Sejumlah ekspektasi melambung menandakan sebuah awal daripada akhir
dengan berakhirnya perhelatan olahraga nasional 4 tahunan, PON XVIII di
Riau. Dari tanggal 5 hingga 20 September publik nasional disuguhi kompetisi sengit dari 32
cabang olahraga, akhirnya Provinsi DKI Jakarta tampil sebagai yang
terdepan di antara 33 provinsi yang berpartisipasi,sedangkan Tuan Rumah Riau berada di posisi 6.
Empat besar provinsi pengumpul medali emas terbanyak ada di Pulau Jawa,tentu saja ini menjadi cerminan ketidakmerataan pembinaan atlet di
Indonesia, atau tidak menutup kemungkinan bahwa adanya beberapa aspek
konspiratif dalam penyelenggaraan kegiatan empat tahunan tersebut. Tentu
saja poin terakhir terkesan mengada-ada. Kegiatan dengan skala nasional
itu diharapkan dan seharusnya dipastikan untuk menjunjung tinggi asas
fairplay.
Maka jelas terlihat bahwa sesungguhnya di negara tercinta Indonesia,
dengan 235 juta penduduk, pembinaan sumber daya manusia masih belum
terdistribusi secara maksimal, khususnya dalam bidang olahraga. Analisis
ini, yang merujuk pada statistik pascahasil PON, dirasa cukup miris
oleh beberapa pengamat, terlebih ketika berimbas pada prestasi Indonesia
di mata dunia.
Dalam Olimpiade London pada tahun yang sama, masih pula dirasakan
dominasi dari atlet-atlet yang pembinaannya berbasis di Pulau Jawa.
Secara tersirat, supremasi Jawa Tengah, Jawa Barat, Jawa Timur, dan DKI
Jakarta, yang seakan-akan telah menjelma menjadi barometer olahraga
nasional, akan menekan potensi atlet-atlet di penjuru Nusantara.

» BAGIAN DATA
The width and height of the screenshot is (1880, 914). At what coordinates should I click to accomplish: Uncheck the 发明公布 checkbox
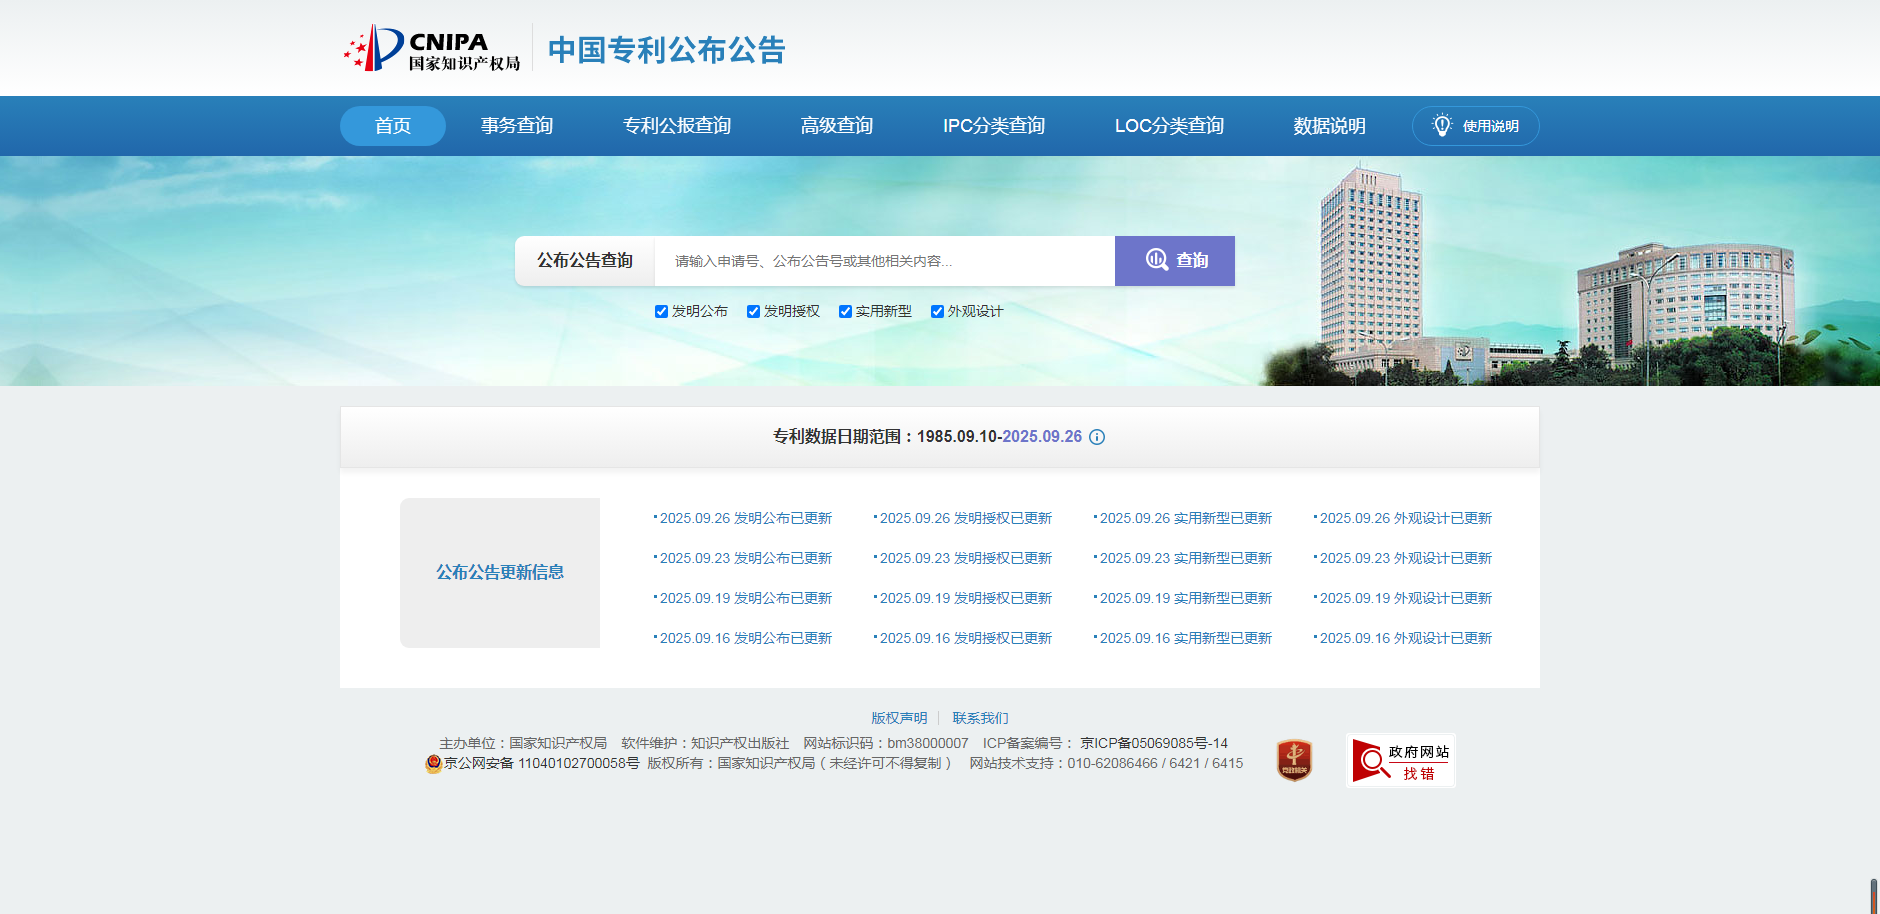tap(661, 312)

» DAFTAR TUGAS
(1) Menurut dokumen sumber, di posisi berapa Riau sebagai tuan rumah PON XVIII berada?
(2) Salin bagian dokumen sumber mulai dari "Secara tersirat, supremasi" terus sampai "di penjuru Nusantara.", tanpa mengubah satu huruf pun.

» JAWABAN SOAL
(1) Riau berada di posisi 6.

(2)
Secara tersirat, supremasi Jawa Tengah, Jawa Barat, Jawa Timur, dan DKI
Jakarta, yang seakan-akan telah menjelma menjadi barometer olahraga
nasional, akan menekan potensi atlet-atlet di penjuru Nusantara.